Canadian Presbyterian Minister, Ecumenist, and Liturgist

John Scrimger, a Canadian Presbyterian minister, worked for ecclesiastical union, which he did not live long enough to witness.  He, born at Dumfries Township (near Galt), Waterloo County, Ontario, Canada, on February 10, 1849, was the son of John Scrimger (1813-1890) and Janet McKenzie Scrimger (1826-1906), Scottish immigrants.  Our saint attended Galt Institute, Galt, Ontario.  Then he also studied at and graduated from the University of Toronto (B.A., 1869; M.A., 1871) and Knox College, a seminary attached to the University of Toronto (degree, 1873).  Scrimger, ordained into the former Canada Presbyterian Church (1861-1875) on August 28, 1873, served as the pastor of the St. Joseph Street Presbyterian Church (formed in 1863) for nine years.
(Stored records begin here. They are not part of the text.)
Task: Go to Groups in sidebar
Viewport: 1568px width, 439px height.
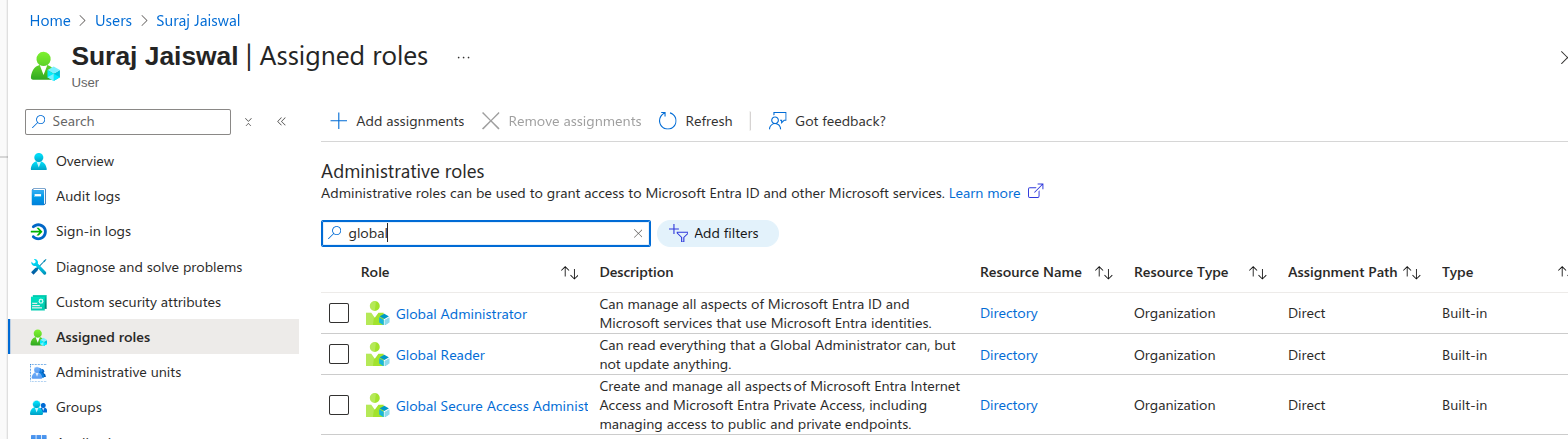Action: pos(79,407)
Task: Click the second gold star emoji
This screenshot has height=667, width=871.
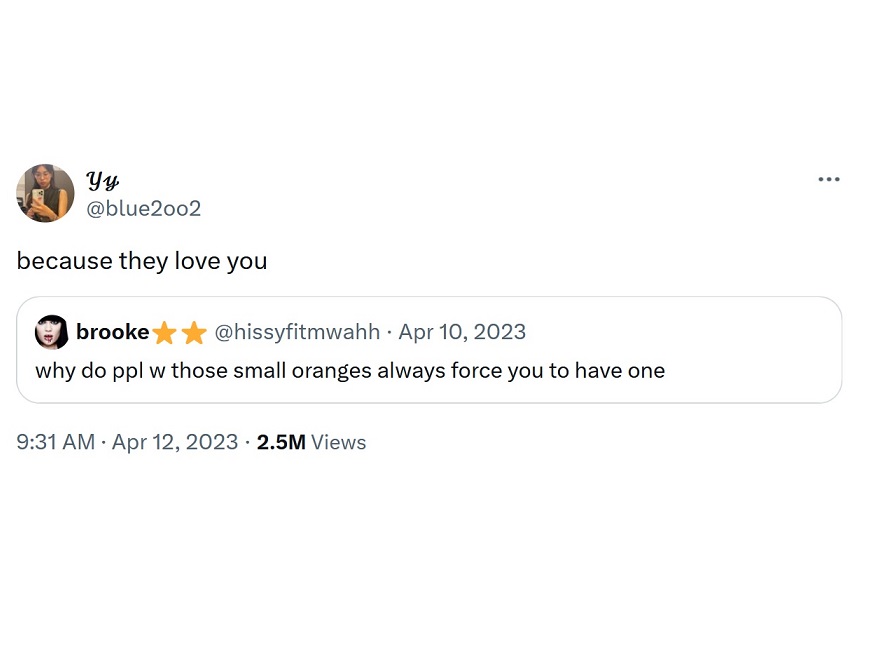Action: (194, 333)
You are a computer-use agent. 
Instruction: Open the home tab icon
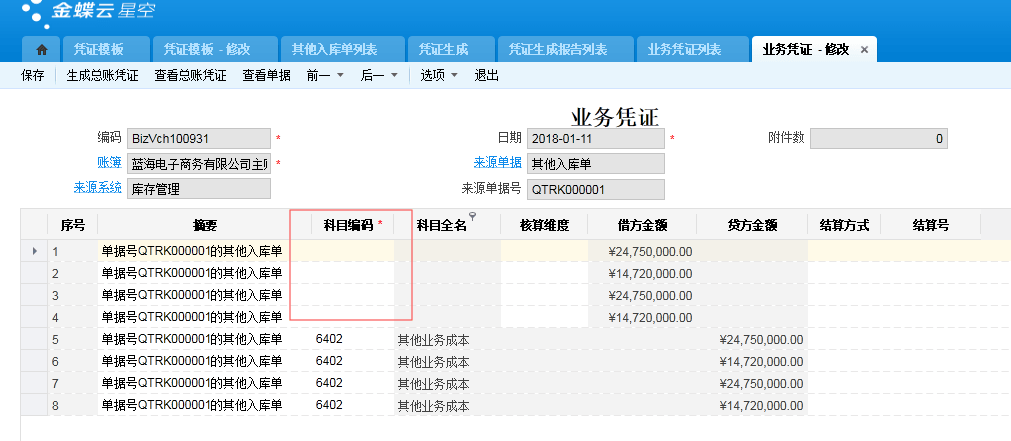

Aside:  I traced the history of the congregation through 1940.  In 1887 the St. Joseph Street Presbyterian Church became the Calvin Presbyterian Church.  The congregation became the Calvin Westminster Presbyterian Church via amalgamation in 1916.  The name changed to the Calvin Westminster United Church in 1925, with the Presbyterian, Methodist, and Congregationalist merger forming The United Church of Canada.  In 1940 the congregation became the Westminster Central United Church via amalgamation.  My Internet searches for “Westminster Central United Church” in Montreal have yielded no current results.  Neither does that congregation appear on current records of the Montreal Presbytery of The United Church of Canada.  Many congregations have closed.  Others have amalgamated.  Still others have changed their names, sometimes after either amalgamation or relocation.  I do not know if the legacy of the Westminster Central United Church of Montreal continues.  If anyone reading this post does know, please inform me.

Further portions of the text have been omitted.